The CDC estimates that one-third to half of people who develop VTE experience long-term complications (post-thrombotic syndrome), and that about one-third will develop VTE again within 10 years. But the incidence of post-thrombotic syndrome could be as high as 60 percent, according to Johns Hopkins Medicine.
The risk for VTE appears to vary widely in different countries around the world. One study found that even after adjusting for factors including age, body weight, and education level, residents of higher-income countries like the United States were 3.57 times more likely to develop VTE, compared with residents of lower-income countries.
Related Conditions and Causes of VTE
A number of health conditions are linked to a higher risk of developing VTE, including cancer, pregnancy, obesity, certain forms of heart disease, and blood-clotting disorders.
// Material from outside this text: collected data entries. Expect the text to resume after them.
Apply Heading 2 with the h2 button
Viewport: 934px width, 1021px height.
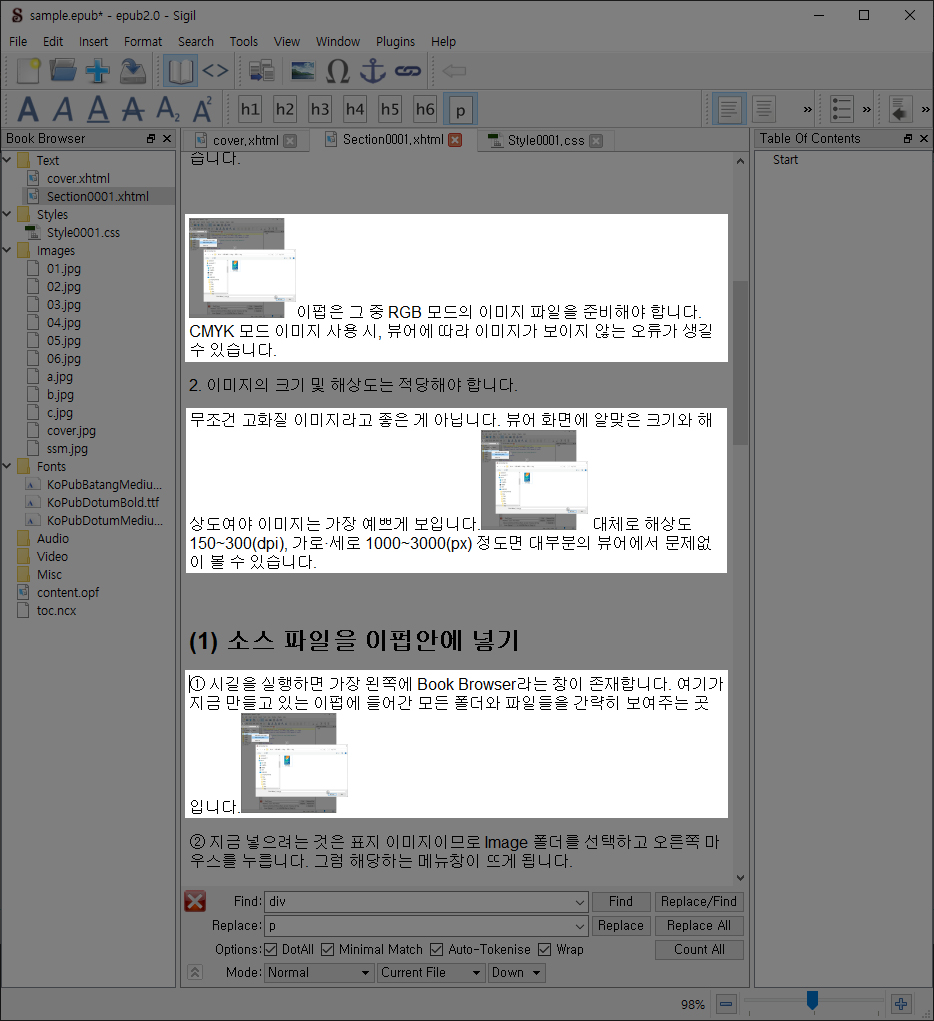pos(285,109)
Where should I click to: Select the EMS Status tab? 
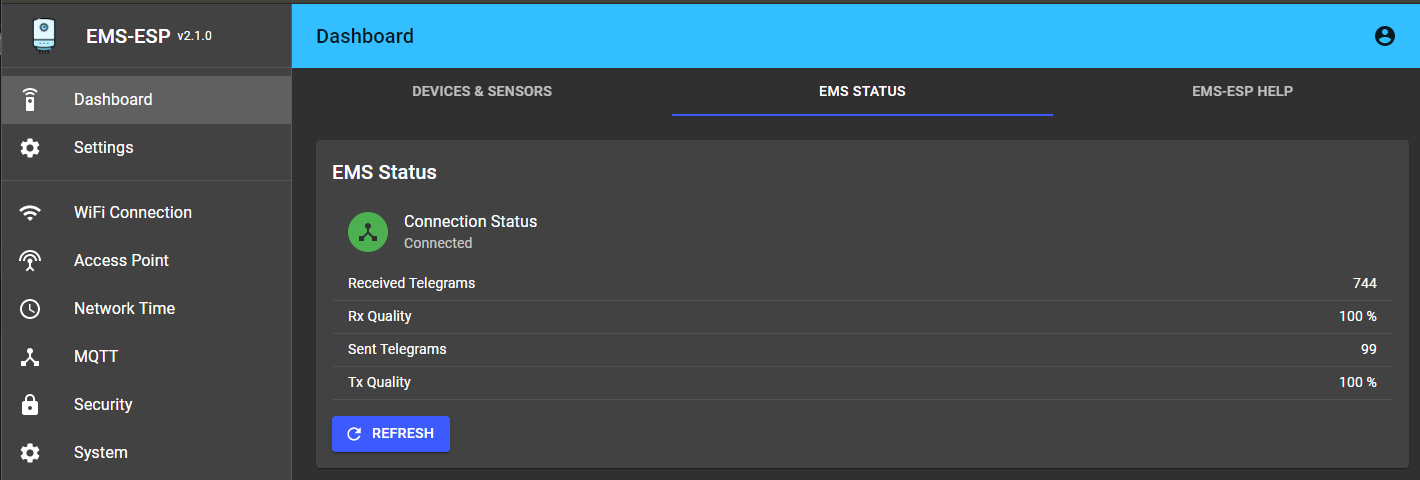click(862, 91)
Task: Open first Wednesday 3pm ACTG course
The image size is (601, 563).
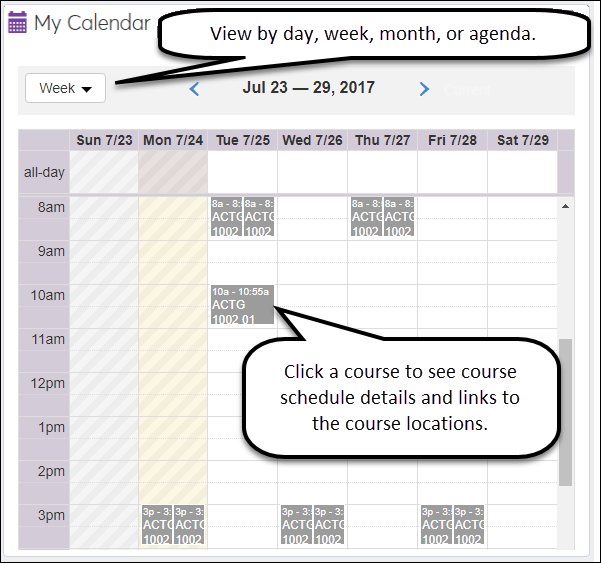Action: pyautogui.click(x=296, y=525)

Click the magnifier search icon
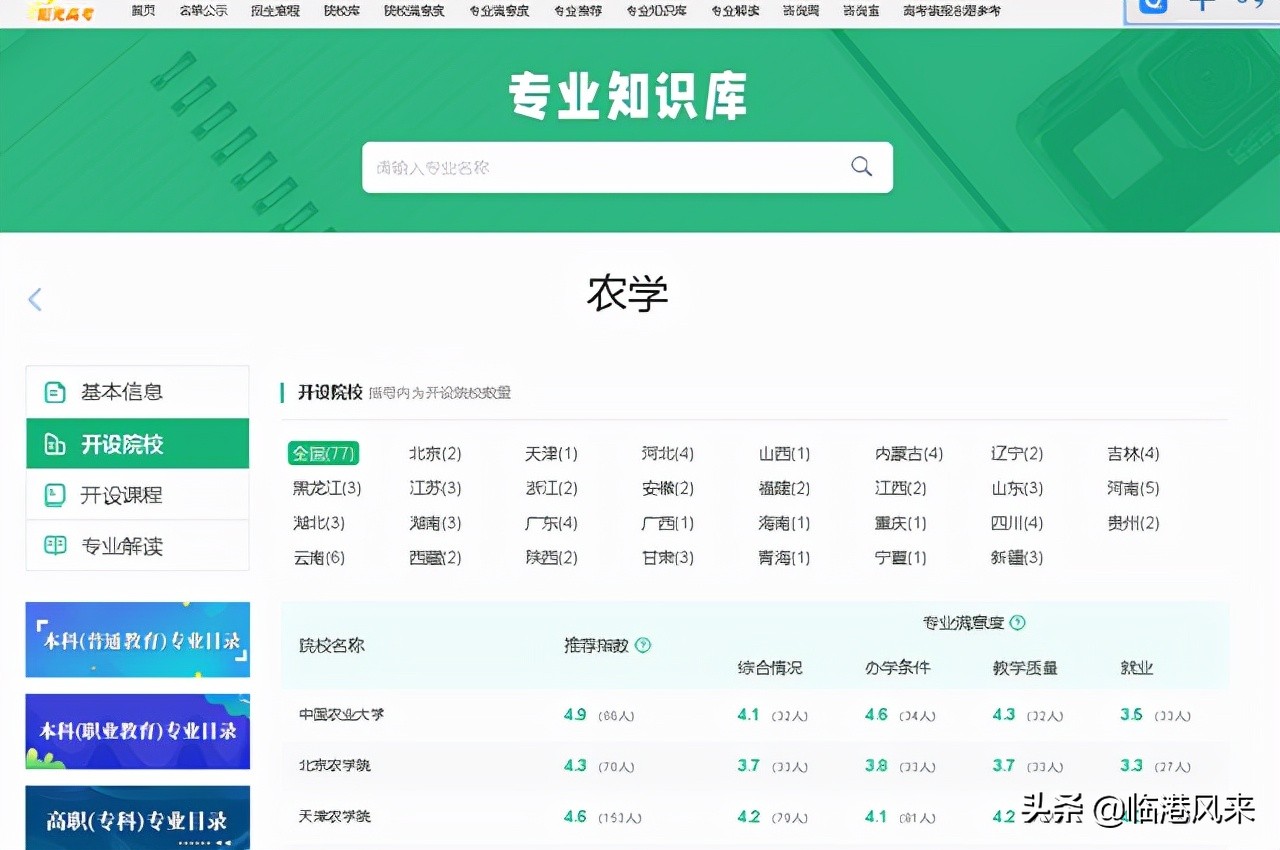click(861, 166)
Certain forms of cancer in particular are known to increase the risk of VTE, including cancers of the pancreas, stomach, brain, lungs, uterus, ovaries, and kidneys, according to the CDC. Elements of cancer treatment such as hospitalization, surgery, chemotherapy, and hormonal therapy may also raise the risk of VTE.
About 20 percent of VTE cases are linked to cancer, 20 percent are linked to surgery, and 20 to 50 percent don’t have an obvious cause, according to the Cleveland Clinic.
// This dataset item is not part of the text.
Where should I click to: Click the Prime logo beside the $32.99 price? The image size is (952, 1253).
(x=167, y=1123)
VTE is more common during pregnancy and after giving birth, because of changes that occur in the body that make clotting easier and prevent blood loss during childbirth. A pregnancy may also compress blood vessels around the pelvis and reduce blood flow to the legs, according to the CDC.
VTE and COVID-19
COVID-19 is known to increase the risk of VTE, especially in more severe cases that require hospitalization. Some of this risk may be due to the general increase in risk of VTE that hospitalization carries, but inflammation from the infection itself is also believed to play a role, according to The Ohio State Wexner Medical Center.
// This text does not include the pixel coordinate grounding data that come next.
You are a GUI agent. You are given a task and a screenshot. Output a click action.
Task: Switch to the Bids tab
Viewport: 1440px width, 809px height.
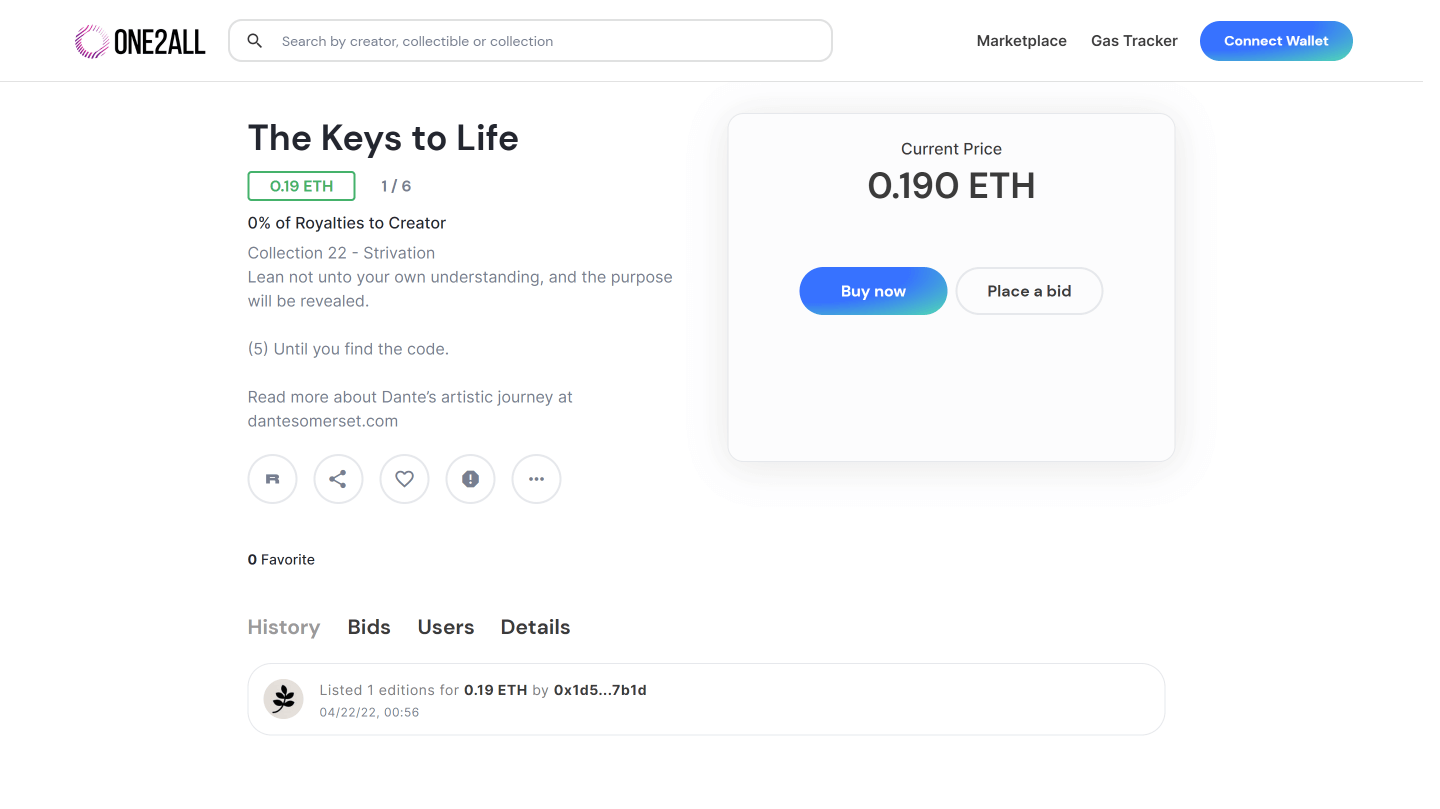tap(368, 627)
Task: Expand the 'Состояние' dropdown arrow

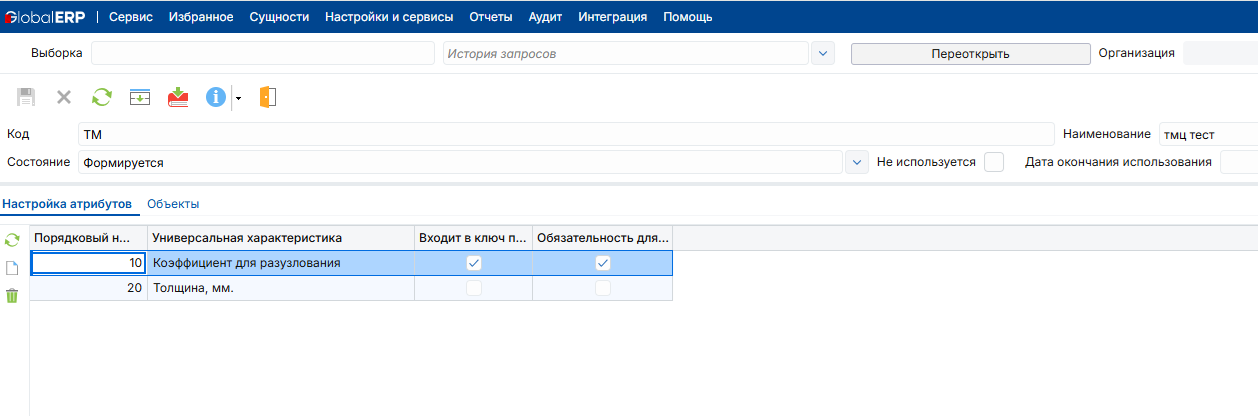Action: click(857, 162)
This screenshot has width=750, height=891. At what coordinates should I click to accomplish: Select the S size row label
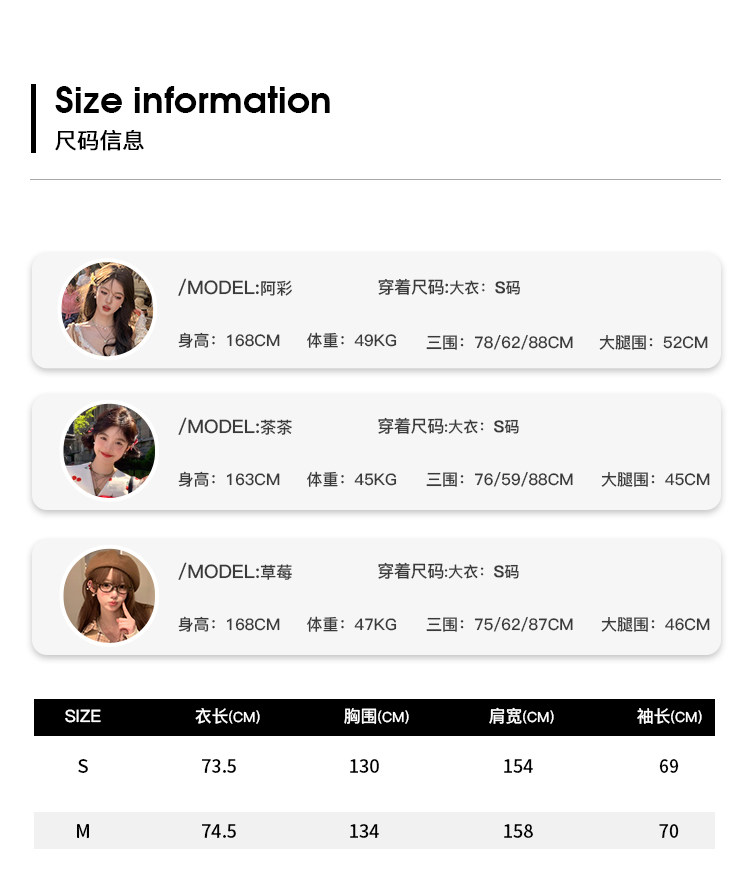click(83, 766)
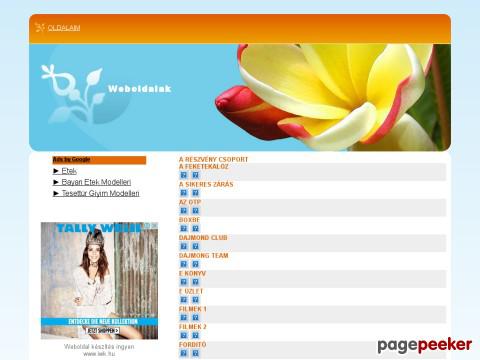Open the Bayan Etek Modelleri ad link
480x360 pixels.
pyautogui.click(x=96, y=182)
When researchers at Penn Medicine compared rates of VTE in people who were hospitalized for either COVID-19 or influenza, they found that the 90-day risk for VTE in influenza patients was 5.3 percent. For COVID-19 patients, the 90-day risk for VTE was 9.5 percent prior to the availability of COVID-19 vaccines and 10.9 percent after vaccines became available.
Another study found that in the first week following a COVID-19 diagnosis, the risk of a first-time VTE was 33.2 times higher than it was in people who didn’t develop COVID-19. The risk of VTE remained elevated even 27 to 49 weeks after a COVID-19 diagnosis, during which time people who’d had the viral infection were 1.8 times more likely to develop VTE.